Doom ahora puede funcionar como protector de pantalla en Windows 11 gracias a un proyecto que reproduce el juego de forma ligera y sin riesgo de quemado de pantalla.
El clásico Doom, el legendario shooter que muchos jugamos en nuestros antiguos ordenadores de escritorio, vuelve a sorprender a los usuarios, pero esta vez de una forma divertida y peculiar: como protector de pantalla para Windows.
Aunque pueda no parecer tan impactante como las versiones que corren en dispositivos insólitos, el hecho de que Doom pueda ejecutarse directamente como protector de pantalla le devuelve, por así decirlo, a sus orígenes en el ordenador.
El responsable de esta versión es el desarrollador Wiaam Suleiman, quien lanzó recientemente Doom Screen Saver, un proyecto que convierte el juego en un protector de pantalla completamente funcional.
Originalmente, los protectores de pantalla se crearon para evitar el quemado de imágenes en monitores CRT y de plasma. Con la llegada de las pantallas LCD habían caído en desuso, pero su popularidad resurge con las pantallas OLED, donde los compuestos orgánicos emisores de luz pueden sufrir problemas similares de quemado.

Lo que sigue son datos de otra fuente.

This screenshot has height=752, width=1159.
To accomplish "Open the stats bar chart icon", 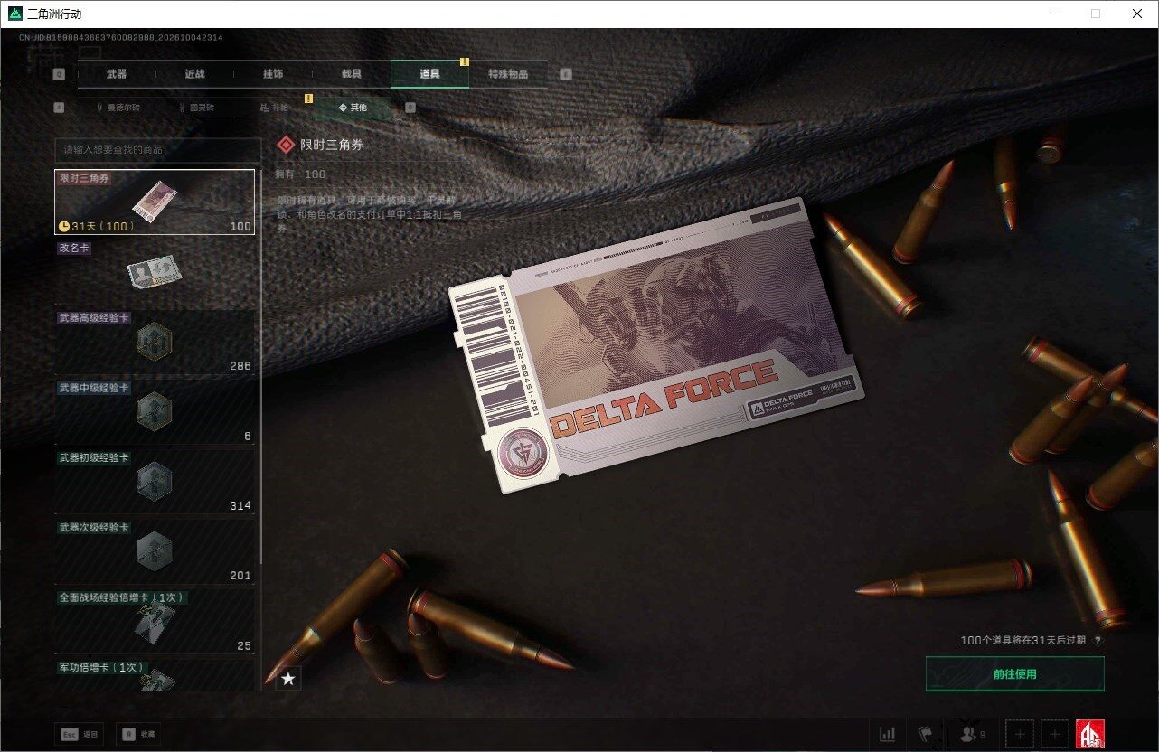I will point(888,734).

Doom Screen Saver se basa en Doom Retro, una conversión de código abierto que mantiene la esencia del clásico mientras adopta un enfoque minimalista en mejoras técnicas y efectos gráficos.
Para reducir el riesgo de quemado, Suleiman eliminó la interfaz tradicional del juego. En su lugar, el protector de pantalla muestra ocasionalmente el icónico rostro del personaje alternando de lado para evitar elementos estáticos permanentes.
El protector puede reproducir durante horas el Episodio 1 completo tal como se lanzó en la versión original para MS-DOS. Además, según su creador, está diseñado para consumir muy pocos recursos del procesador, evitando sobrecargar el equipo mientras se ejecuta en segundo plano.
Aunque los protectores de pantalla basados en Doom no son una novedad absoluta, esta versión destaca por ofrecer la experiencia de forma jugable convirtiéndose en una curiosidad imprescindible para los fans del clásico.